Step 1: Analyze your existing photos
Before you open a single stock photo site, spend some time really looking at the photos your photographer gave you. Open them all at once and zoom out so you can see them as a collection rather than as individual images. This bird’s-eye view reveals the visual patterns running through your photos as a whole.
Don’t focus on what’s happening in each photo right now. Instead, look for:
Color: what hues keep showing up?
Tone & Temperature: are the colors generally warm or cool? Muted or vibrant?
Texture: are there prominent textures? Such as soft velvet or smooth marble?
Lighting: natural light? Soft and diffused? Harsh shadows?
For example, let’s look at my brand photos:
My photos contain a lot of off-white and cream, beige and rust, rich wood tones, natural woven textures, and amber accents - all shot in soft natural light with no harsh shadows. That’s my visual fingerprint, and it’s what I need to match when searching for stock photos.
Lighting is especially important and easy to overlook. If your photographer used natural light, you’ll want to find stock photos lit the same way. Mixing natural light photos with flash-heavy or artificially lit photos makes a site feel disjointed, even when the colors seem close.
Step 2: Extract your color palette
Once you’ve done a visual analysis, take it a step further by using your photos to generate a color palette. Color palette generator tools analyze your uploaded image and extract the exact colors being used, which makes it much easier to pinpoint what you’re working with and what to search for.
Two great free options:
Upload a few of your brand photos and see what comes out. You might be surprised. A photo that feels “neutral” might actually be full of warm taupes and amber undertones. One that feels “airy” might be mostly cool grays and blues.
Which brings us to something worth understanding before you start your stock photo search…
Understanding color temperature and tone
You’ve probably heard of “warm” colors (reds, oranges, yellows) and “cool” colors (blues, purples, greens).

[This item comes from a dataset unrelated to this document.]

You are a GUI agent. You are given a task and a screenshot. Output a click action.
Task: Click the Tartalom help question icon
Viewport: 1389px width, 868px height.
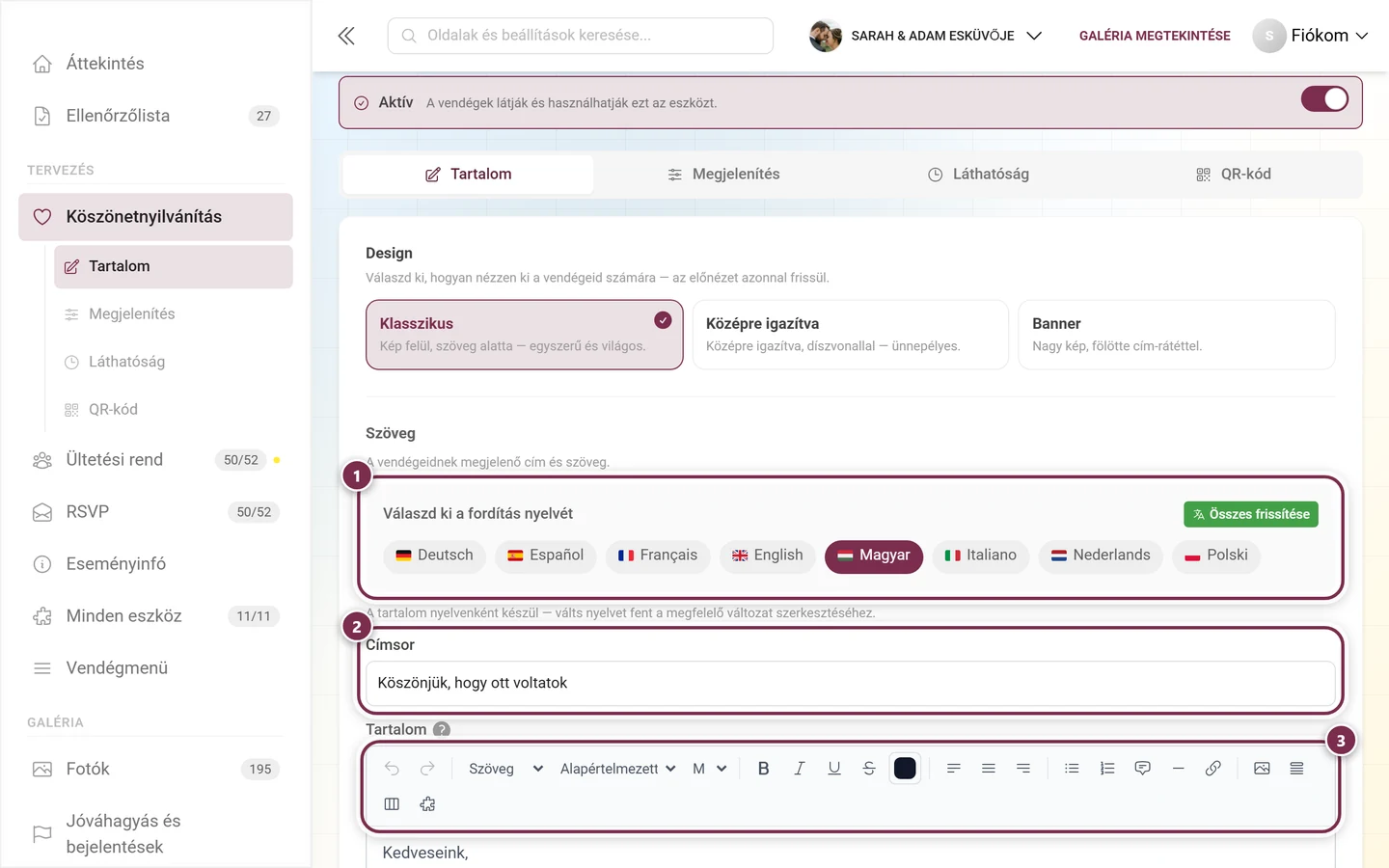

But here’s something a lot of people don’t realize: every color has a temperature, regardless of where it falls on the spectrum.
That means there are warm blues and cool blues. Warm greens and cool greens. Warm whites and cool whites. Color temperature isn’t just about the hue - it’s a quality that runs through your entire palette.
What is color temperature?
Color temperature refers to whether a color leans warm or cool. A warm blue might carry hints of purple or green in it. A cool blue might lean more gray or icy. The difference can be subtle, but when you mix warm and cool tones across a website, the result feels “off” in a way that’s hard to name but easy to feel.
This is why two photos that are both “blue” can look completely mismatched next to each other. One might be a warm navy and the other a cool slate. Same general color family, completely different temperature.
What is color tone?
Tone is a related but different quality; it comes down to a color’s brightness and saturation.
Colors with lower saturation or brightness tend to feel “muted”, often described as understated, earthy, quiet.
Colors with high saturation feel “bright”, or vivid, bold, energetic.
The same warm green, for example, can look grounded and natural at low saturation, or loud and electric at high saturation. The hue is the same. The tone is completely different.
Why does this matter for stock photos?
Because temperature and tone are what make a set of photos feel cohesive (or not). Two photos can share the same general color family and still look mismatched if one is warm and muted while the other is cool and saturated.
When you use your color palette generator on your brand photos, pay attention to both: regardless of hue, are your colors warm or cool overall? Are they muted and earthy, or bright and vivid? Once you know the answers, you have a clear, objective filter for evaluating any stock photo you come across. Instead of asking “Does this feel right?” you can ask “Is this warm and muted like my other photos?” and get a clear yes or no.
Step 3: Search by color and tone, not just content
This is the shift that makes the biggest difference. Most people search for stock photos based on what they want the photo to show. For example, a cozy reading chair, someone journaling, a cup of tea. Content matters, but it’s color and tone that determine whether a photo will actually blend with your brand.
Some good stock photo sites to search:
Pexels: free, large library, great for browsing by mood
Unsplash: free, high-quality, strong editorial aesthetic
Creative Market: paid, often more curated and distinctive
Canva Pro: paid, convenient if you already work in Canva
iStock: paid, extensive library
Instead of searching “therapy office” or “coaching session,” try searching for the feeling and palette: “warm minimal,” “earthy neutral,” “soft natural light,” “cool muted tones.” Let your color analysis drive your search terms.
Once you find a promising photo, run it through the same color palette generator you used for your brand photos. If it’s generating colors in the same temperature and tone range as your existing photos, it’s a strong candidate. They don’t need to be an exact match - just harmonious.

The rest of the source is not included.